Jane let the women in the yellow wallpaper escape. Once she tore the paper off, she did not let anyone in the bedroom. Jane wanted to wait on John to get home as she states, “I don’t want to go out, and I don’t want to have anybody come in, till John comes – I want to astonish him” (237). John ended up arriving at the house went upstairs to the bedroom, but the door was locked. He knocked and knocked but Jane would not open the door. Jane tossed the key out the window down by the front steps. She told him to go get the key so he could come into the room. John eventually went to go get the key and opened the bedroom door. When John went in, he was shocked by what she was doing to the wall. He said, “For God’s sake, what are you doing” (264). Jane tells John that she has finally broken out. She explains that there is nothing he can do about it. John ended up fainting at the end of the story. Fainting has common connection femininity because fainting means that someone is not physically strong enough. The fact that John faints means he is the weak one and not her. Fainting represents a winning for her towards the end of the story. John did not think Jane’s outcome would turn out like that he thought the opposite. Jane feels relieved that she is now free to express herself without anyone stopping her. In the article by Brooke, it explains how back in the olden day’s women were not allowed to express or do anything for themselves (Brooke). This article relates to the short story “The Yellow Wallpaper” because that is exactly what John was doing with Jane not letting her be who she wanted to be.

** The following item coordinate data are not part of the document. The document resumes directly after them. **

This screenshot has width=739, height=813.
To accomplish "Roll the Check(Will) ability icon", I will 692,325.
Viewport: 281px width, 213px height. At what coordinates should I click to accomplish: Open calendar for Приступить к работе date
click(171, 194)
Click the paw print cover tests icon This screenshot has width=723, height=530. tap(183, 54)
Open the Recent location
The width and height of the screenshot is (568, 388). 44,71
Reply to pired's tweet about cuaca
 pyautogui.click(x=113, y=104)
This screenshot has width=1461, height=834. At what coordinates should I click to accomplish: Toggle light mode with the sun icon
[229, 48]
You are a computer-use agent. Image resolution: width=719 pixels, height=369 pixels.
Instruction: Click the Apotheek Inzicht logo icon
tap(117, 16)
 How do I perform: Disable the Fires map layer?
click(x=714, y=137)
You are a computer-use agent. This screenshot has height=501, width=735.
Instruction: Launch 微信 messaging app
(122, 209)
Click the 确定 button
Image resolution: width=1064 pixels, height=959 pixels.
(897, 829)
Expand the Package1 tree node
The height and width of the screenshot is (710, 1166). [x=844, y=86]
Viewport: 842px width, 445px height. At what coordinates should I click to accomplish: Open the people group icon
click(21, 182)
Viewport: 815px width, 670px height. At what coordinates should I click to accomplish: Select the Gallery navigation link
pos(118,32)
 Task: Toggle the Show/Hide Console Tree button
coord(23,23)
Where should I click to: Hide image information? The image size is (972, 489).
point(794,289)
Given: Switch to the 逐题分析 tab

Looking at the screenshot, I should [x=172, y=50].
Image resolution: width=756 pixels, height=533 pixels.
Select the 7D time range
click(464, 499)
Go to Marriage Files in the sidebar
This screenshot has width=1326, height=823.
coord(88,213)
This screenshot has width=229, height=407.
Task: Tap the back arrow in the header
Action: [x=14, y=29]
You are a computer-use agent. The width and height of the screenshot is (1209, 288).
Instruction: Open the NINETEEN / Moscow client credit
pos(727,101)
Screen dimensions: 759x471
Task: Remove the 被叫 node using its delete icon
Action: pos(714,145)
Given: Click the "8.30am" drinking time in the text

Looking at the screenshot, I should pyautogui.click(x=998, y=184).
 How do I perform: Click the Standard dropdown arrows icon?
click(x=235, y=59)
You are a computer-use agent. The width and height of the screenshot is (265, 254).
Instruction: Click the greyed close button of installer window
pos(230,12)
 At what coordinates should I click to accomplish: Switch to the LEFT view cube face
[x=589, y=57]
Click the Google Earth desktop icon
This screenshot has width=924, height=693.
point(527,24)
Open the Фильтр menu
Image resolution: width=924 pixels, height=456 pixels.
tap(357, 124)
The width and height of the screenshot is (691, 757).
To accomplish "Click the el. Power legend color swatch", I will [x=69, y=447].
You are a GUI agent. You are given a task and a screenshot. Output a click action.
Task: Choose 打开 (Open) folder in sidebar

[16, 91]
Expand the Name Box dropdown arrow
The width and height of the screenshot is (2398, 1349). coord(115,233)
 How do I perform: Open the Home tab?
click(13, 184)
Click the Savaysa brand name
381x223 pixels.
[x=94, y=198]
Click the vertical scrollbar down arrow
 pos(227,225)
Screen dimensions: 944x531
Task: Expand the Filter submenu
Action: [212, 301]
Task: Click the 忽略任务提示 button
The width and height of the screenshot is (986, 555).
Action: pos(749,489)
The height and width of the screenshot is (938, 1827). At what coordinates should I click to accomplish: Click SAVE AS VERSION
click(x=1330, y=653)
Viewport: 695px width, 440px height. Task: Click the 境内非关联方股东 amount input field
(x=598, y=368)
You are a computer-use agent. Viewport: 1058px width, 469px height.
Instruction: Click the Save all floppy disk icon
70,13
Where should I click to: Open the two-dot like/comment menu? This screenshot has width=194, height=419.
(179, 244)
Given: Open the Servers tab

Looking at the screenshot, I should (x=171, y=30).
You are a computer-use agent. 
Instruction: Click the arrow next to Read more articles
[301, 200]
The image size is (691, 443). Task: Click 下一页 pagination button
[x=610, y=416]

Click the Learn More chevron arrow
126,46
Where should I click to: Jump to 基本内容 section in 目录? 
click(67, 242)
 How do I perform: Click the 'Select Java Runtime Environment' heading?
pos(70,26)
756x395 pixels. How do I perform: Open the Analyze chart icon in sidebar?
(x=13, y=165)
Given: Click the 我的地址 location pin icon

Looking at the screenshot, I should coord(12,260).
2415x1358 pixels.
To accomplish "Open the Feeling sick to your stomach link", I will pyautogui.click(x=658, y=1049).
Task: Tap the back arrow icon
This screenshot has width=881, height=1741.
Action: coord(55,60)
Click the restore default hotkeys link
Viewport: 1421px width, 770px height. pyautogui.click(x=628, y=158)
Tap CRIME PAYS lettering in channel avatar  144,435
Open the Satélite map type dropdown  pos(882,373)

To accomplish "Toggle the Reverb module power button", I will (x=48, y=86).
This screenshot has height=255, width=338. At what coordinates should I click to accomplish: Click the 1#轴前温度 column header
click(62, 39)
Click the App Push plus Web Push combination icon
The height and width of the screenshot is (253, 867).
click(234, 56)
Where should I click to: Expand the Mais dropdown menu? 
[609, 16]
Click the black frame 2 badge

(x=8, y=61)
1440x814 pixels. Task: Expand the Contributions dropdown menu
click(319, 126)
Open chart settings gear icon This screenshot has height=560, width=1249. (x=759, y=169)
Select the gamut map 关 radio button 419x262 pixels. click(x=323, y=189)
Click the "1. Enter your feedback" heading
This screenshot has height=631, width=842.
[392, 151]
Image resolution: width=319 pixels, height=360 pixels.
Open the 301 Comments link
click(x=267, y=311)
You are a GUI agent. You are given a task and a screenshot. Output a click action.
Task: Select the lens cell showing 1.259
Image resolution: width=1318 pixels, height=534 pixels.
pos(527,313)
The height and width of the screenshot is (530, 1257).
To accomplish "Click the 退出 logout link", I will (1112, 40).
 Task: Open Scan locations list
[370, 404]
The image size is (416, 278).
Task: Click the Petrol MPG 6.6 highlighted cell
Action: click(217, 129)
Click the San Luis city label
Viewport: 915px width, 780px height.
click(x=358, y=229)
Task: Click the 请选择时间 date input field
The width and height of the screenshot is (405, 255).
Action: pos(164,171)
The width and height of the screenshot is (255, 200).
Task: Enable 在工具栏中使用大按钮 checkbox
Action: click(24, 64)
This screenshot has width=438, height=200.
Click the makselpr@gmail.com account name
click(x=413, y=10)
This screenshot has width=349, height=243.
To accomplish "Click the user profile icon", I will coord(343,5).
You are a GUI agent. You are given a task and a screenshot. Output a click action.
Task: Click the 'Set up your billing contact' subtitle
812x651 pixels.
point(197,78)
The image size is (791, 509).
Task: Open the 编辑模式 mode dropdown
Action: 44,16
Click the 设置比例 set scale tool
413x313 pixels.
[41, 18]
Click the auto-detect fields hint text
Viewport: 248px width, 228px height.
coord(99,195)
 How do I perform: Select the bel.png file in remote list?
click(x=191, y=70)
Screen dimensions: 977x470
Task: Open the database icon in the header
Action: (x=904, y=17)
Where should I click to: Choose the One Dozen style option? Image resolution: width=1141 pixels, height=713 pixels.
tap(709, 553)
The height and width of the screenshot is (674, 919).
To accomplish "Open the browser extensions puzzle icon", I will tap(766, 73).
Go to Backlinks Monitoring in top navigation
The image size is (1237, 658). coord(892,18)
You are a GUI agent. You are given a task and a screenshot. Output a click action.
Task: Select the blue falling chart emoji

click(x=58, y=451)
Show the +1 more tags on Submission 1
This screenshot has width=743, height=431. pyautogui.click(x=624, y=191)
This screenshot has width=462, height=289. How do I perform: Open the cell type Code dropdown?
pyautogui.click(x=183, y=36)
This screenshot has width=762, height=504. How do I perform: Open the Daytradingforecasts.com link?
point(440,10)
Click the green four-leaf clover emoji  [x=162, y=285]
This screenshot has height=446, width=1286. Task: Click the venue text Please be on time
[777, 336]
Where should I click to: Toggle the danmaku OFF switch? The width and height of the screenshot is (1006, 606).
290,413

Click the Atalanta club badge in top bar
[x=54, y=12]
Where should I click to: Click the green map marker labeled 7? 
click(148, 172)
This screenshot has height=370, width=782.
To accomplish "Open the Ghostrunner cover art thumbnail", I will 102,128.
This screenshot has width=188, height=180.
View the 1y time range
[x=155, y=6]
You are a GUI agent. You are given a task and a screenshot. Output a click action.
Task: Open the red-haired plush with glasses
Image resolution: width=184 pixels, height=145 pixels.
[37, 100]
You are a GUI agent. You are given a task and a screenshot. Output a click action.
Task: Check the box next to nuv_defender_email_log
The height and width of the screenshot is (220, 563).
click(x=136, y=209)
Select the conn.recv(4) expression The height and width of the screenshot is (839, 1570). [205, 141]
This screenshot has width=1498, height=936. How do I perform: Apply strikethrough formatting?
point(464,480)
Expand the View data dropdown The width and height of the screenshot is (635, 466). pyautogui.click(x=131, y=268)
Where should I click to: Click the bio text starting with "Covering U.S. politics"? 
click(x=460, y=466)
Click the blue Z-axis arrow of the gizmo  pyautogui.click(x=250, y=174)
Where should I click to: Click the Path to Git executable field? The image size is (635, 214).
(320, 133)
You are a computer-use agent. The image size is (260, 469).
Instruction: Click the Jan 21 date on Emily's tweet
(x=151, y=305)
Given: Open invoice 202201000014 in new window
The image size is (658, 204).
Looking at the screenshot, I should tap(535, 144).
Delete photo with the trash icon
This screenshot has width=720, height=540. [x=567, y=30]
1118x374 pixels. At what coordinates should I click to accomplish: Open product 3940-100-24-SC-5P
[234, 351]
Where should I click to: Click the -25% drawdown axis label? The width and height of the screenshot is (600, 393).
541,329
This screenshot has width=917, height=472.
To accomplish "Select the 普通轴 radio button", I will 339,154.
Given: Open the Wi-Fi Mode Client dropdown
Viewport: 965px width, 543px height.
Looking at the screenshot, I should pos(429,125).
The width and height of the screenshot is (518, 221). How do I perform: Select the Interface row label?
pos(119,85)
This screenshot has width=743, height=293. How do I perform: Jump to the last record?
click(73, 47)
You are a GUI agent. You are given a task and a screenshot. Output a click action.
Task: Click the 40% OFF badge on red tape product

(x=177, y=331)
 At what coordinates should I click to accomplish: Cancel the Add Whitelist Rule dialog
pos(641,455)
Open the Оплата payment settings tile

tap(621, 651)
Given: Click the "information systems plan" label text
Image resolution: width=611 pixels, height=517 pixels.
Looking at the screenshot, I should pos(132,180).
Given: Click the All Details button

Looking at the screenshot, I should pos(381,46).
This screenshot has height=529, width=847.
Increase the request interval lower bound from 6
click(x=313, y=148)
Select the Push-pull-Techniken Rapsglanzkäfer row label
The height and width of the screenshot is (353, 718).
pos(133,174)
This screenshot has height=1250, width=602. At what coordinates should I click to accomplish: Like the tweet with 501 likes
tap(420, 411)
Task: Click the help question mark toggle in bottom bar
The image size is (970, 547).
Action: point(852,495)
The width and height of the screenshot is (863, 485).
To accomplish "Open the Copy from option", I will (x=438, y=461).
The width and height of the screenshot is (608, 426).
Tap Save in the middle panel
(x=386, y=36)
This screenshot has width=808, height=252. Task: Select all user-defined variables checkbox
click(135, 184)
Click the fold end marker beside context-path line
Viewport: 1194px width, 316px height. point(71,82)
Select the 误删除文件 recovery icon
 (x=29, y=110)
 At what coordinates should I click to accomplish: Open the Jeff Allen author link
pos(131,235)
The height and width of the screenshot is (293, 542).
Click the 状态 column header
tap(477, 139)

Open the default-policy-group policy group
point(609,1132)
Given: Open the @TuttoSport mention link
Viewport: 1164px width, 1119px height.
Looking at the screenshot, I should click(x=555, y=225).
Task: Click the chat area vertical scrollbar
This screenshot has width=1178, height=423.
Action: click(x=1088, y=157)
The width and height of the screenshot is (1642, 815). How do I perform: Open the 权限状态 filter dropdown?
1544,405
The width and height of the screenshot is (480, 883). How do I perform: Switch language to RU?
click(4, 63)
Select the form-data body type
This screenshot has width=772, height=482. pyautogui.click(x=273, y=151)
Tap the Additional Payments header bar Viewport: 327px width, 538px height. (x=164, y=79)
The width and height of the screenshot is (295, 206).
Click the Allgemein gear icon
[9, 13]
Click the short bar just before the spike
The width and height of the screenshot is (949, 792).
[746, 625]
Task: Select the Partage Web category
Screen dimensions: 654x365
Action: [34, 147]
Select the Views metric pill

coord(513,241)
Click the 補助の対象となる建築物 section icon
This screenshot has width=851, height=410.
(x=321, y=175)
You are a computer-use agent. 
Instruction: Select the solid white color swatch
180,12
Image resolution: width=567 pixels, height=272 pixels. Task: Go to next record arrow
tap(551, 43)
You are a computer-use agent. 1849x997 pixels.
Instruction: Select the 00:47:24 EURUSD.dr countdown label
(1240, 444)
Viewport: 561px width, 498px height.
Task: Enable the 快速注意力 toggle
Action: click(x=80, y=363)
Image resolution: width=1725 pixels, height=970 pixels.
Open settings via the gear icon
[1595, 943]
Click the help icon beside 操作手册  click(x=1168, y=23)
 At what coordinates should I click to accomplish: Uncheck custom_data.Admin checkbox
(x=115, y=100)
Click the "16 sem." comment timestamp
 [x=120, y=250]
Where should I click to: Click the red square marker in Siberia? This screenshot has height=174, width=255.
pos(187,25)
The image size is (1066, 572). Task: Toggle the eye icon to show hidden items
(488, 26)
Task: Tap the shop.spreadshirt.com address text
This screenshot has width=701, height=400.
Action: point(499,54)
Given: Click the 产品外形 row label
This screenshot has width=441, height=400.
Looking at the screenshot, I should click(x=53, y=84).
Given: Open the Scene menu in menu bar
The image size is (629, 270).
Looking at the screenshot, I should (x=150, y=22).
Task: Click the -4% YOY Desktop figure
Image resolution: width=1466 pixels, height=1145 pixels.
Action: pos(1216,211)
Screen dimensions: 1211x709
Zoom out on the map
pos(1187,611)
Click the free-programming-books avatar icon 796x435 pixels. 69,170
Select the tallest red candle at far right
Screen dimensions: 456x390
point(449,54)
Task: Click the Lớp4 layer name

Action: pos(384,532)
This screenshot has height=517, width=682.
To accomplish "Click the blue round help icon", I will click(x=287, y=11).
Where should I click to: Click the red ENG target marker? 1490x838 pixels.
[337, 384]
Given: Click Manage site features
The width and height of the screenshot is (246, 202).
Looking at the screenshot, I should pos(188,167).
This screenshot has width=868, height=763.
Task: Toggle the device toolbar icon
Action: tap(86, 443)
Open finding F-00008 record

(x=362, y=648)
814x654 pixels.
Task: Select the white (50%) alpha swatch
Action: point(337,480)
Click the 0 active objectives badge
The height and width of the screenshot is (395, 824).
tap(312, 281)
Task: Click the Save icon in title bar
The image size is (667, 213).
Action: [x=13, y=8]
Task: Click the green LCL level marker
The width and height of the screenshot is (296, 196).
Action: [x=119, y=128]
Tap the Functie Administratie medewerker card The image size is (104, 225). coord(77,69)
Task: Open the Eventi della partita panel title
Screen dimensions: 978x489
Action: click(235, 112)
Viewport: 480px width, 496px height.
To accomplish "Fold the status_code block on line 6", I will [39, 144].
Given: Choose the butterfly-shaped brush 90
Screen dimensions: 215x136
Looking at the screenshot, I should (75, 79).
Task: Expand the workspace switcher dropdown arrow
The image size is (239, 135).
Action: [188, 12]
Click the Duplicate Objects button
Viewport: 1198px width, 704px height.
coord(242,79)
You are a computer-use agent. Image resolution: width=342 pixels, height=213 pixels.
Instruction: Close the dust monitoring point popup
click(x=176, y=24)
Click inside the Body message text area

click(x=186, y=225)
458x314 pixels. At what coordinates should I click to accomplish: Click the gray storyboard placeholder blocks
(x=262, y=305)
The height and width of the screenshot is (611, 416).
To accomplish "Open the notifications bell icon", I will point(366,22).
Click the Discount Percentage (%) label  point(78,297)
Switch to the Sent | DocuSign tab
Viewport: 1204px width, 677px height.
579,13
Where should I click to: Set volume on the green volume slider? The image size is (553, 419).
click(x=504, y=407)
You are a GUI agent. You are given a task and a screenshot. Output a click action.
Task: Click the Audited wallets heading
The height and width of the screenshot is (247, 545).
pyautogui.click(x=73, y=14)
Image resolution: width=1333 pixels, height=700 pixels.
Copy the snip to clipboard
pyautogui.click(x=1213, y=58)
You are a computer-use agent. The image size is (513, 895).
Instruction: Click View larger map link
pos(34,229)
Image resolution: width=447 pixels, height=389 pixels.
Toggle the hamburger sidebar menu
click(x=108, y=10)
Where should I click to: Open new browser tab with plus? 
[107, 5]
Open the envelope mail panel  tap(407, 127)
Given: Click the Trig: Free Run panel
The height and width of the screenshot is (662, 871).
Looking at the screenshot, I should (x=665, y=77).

In this story, the women trapped inside the wallpaper not only represent Jane but all of the women. Jane speaks what it is like to be a woman who is not allowed to speak for herself but by her husband. She knows how it feels to be trapped inside of a wall and not finding a way out. Jane tearing down the wallpaper is showing how she is tearing female oppression and getting rid of any societal expectation. Many women in the late nineteenth century dealt with female oppression and felt trapped inside a while. Many were afraid to stand up to the male and went through what Jane had to go through. Unlike Jane, she was determined to find out what was behind the wallpaper. John made it seem as if his reasons to keep her in the room were because of Jane’s illness. Today there are women who are trapped in a wall like Jane was, but time has shifted. Women are allowed rights to show who they are and not be afraid to do it. The movement powered by the women has made in the world today. No male should hold a female under their control.